Rosa vive, ora, nella sua nuova casa a Beranovac, di fronte all’Istituto per orfani Deci Selo. Con lei, ci sono anche il padre e la madre che, ormai già da qualche mese, dopo una operazione agli occhi, non vede più. Rosa è felice di questo appartamento, dopo 10 anni vissuti in una stanzetta fatiscente di un ex hotel a Mataruska Banja. L’appartamento, all’interno di uno dei palazzi costruiti dalla cooperazione tedesca, di fianco a quelli della cooperazione italiana, non è molto grande. Una stanza, un soggiorno, un angolo cottura, un bagno e un balcone. Ma, finalmente, può chiamarsi “casa”.
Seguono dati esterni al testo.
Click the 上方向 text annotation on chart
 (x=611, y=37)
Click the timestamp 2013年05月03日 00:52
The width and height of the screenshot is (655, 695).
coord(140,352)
All’ora di pranzo partiamo in autobus per Kragujevac dove assistiamo e partecipiamo alla inaugurazione della palestra. C’è una bella presentazione con tanto di consegna diretta delle quote. Vengono donati dei diplomi a ricordo dell’evento. Siamo molto soddisfatti perché nella targa affissa all’ingresso, oltre al nome di UPP, c’è quello di Giuseppe Torre, nostro carissimo, impegnato, schieratissimo, a favore dei serbi, e generoso donatore. Ci sono anche Riccardo Pilato, della rete di Brescia per la Zastava, che ha contribuito al progetto e Bruno Maran, amico fotografo col quale abbiamo in mente future collaborazioni. Ci sono anche le modelle di una televisione locale, molto seguita dai giovani, che hanno contribuito alla ristrutturazione. Ci chiedono una intervista che concediamo volentieri, con al fianco la preziosa e insostituibile Rajka, che funge da interprete ma pure da validissima consigliera.
A seguire, ci viene offerta una cena alla quale partecipiamo con entusiasmo e grande amicizia. C’è musica, ma poi arriva anche una banda di suonatori di trombe, che ci sta proprio bene. Si balla il kolo tutti insieme, si canta, si parla. Gilberto ci illustra un’idea di progetto da realizzarsi insieme a Riccardo Pilato e con altre realtà. Si tratta della ristrutturazione dell’area sanitaria di una scuola frequentata da profughi a Sumarice (Kragujevac), la cui fattibilità dovremo valutare ma per la cui riuscita ci adopereremo al massimo. E’ una collaborazione che vogliamo mantenere e far sviluppare, dentro il mare della solidarietà. Con il popolo serbo, ex jugoslavo, vittima di atroce ingiustizia e incommensurabile menzogna.
Alla fine della serata, ci accompagnerà a Kraljevo un amico di Jasmina, la direttrice dell’associazione Sclerosi multipla di Kragujevac che deve averlo, evidentemente, precettato..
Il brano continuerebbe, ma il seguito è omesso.